-------- Document section

As part of its drastic fleet reductions, Qatar Airways is returning four A350 aircraft leased from Latin American carrier LATAM. The homecoming operation is reportedly well underway, with the four aircraft pretty much traveling in convoy across the Atlantic. They are expected to arrive between 05:30 and 07:00 at Confins Airport in Belo Horizonte, Brazil, on Thursday.
Part of Qatar’s fleet reduction
As Qatar CEO Akbar al-Baker believes that travel demand will not bounce back for another three years, his airline is looking to reduce its pre-corona fleet. When doing so, it comes as no surprise that the first aircraft to go are those leased from other carriers.
On Thursday, the four A350s Qatar has leased from LATAM Airlines for the past three years will be returning to its owner on the South American continent. As reported by Pontos E Viagens, flights QR3263, QR3265, QR3267, and QR3261 will be arriving at Confins International Airport in Belo Horizonte, Brazil, early in the morning local time on May 21st.
Delayed deliveries created a need for leases
Qatar Airways was the first-ever airline to fly the Airbus A350. The plane’s launch customer took delivery of its first aircraft of the model in December 2014. It has since operated a total of 56 A350s and has another seven on order.

----------------
-------- Data listing

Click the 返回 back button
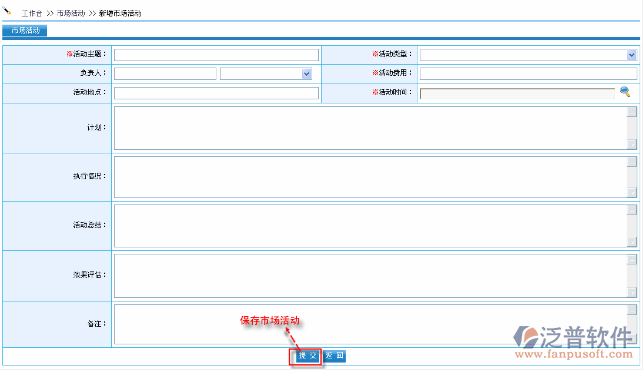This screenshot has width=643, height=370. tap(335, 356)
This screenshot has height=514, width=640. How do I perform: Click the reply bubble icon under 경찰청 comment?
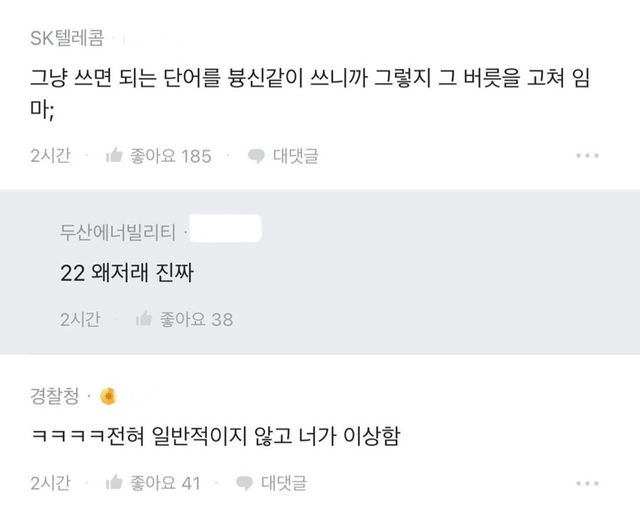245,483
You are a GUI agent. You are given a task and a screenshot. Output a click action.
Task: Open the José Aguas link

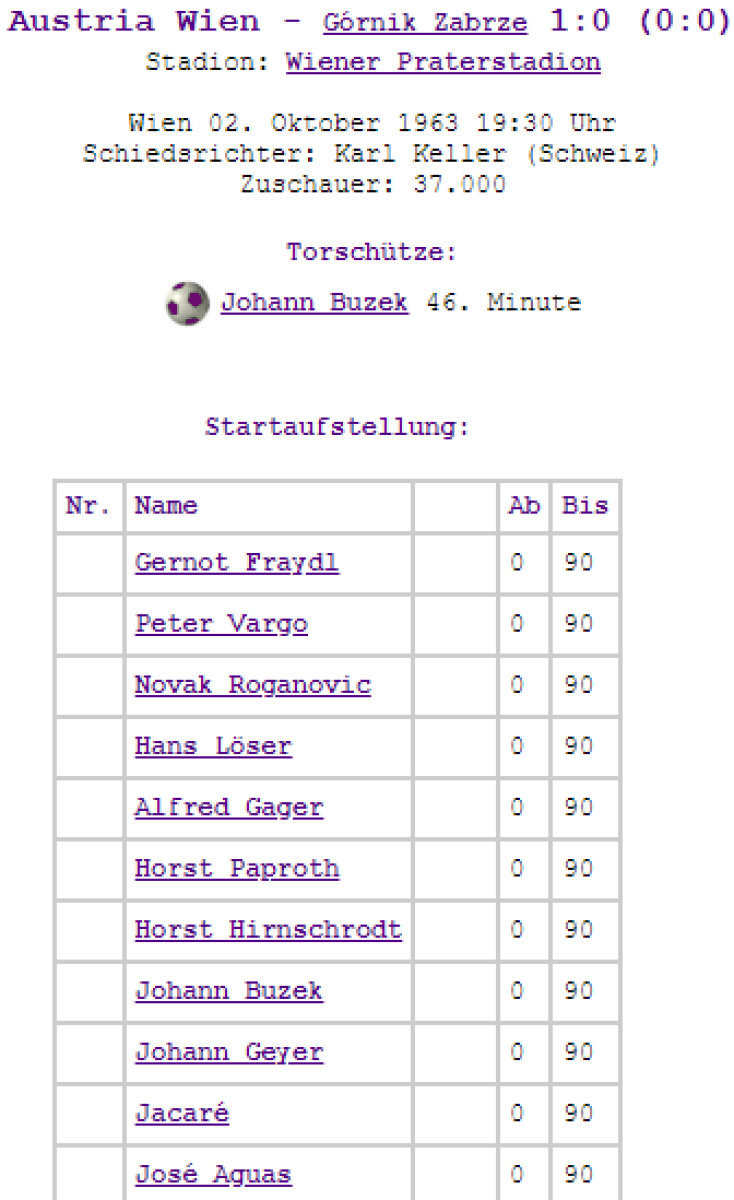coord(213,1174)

----------------
-------- Data listing

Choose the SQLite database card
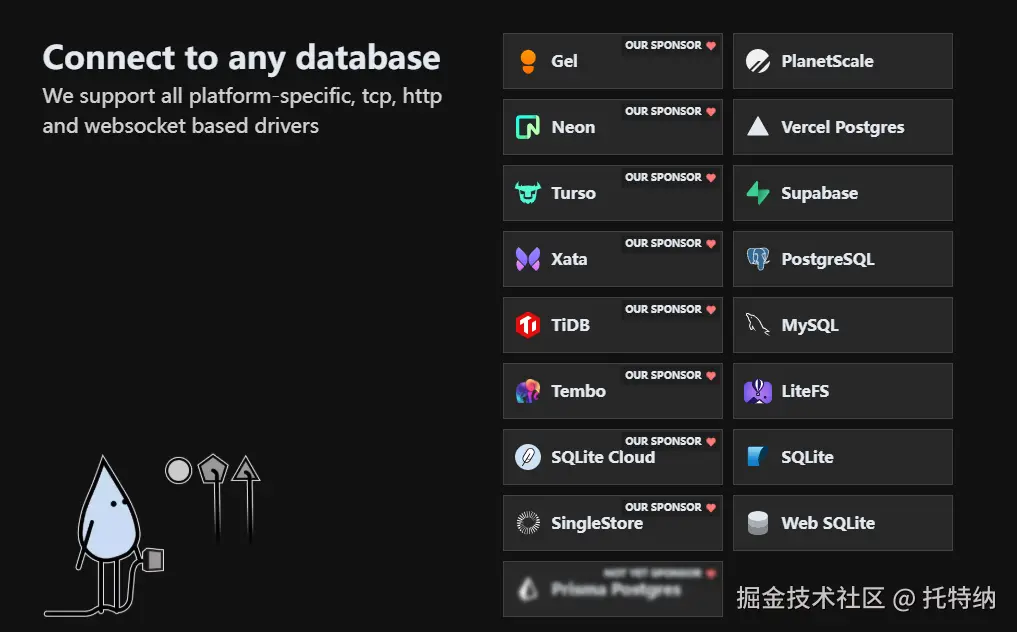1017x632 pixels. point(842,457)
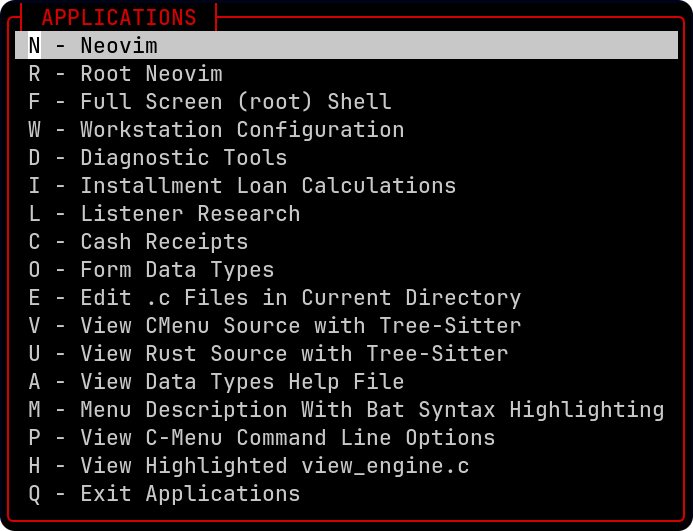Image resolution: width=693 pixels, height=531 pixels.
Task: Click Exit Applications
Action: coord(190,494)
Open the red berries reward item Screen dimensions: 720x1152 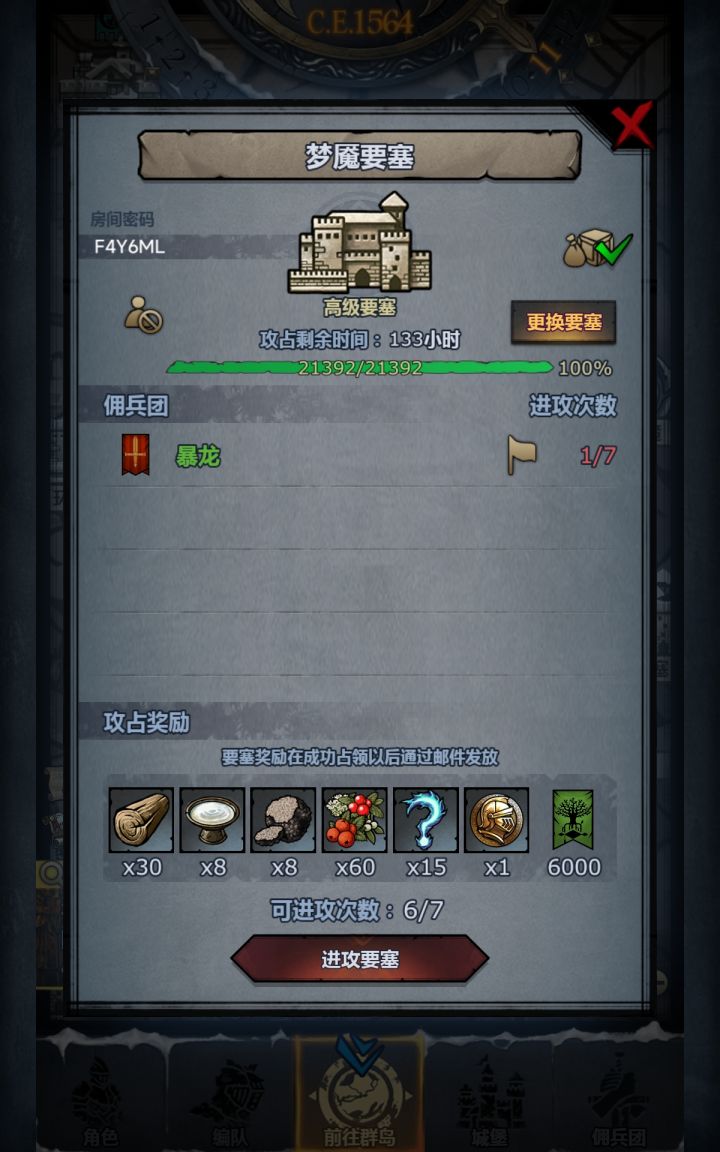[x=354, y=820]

----------------

▶ _Short problem_: Check each statement against the article above on Qatar Airways returning leased A350s, answering yes or no and quoting the words of the article that decide it. 1. Qatar Airways had leased the four A350s from LATAM for three years. 2. Qatar Airways took delivery of its first A350 in December 2015. 3. The four aircraft are expected to arrive at Confins Airport in Belo Horizonte.

▶ _Task solution_:
1. Yes: "the four A350s Qatar has leased from LATAM Airlines for the past three years"
2. No: "took delivery of its first aircraft of the model in December 2014"
3. Yes: "They are expected to arrive between 05:30 and 07:00 at Confins Airport in Belo Horizonte, Brazil"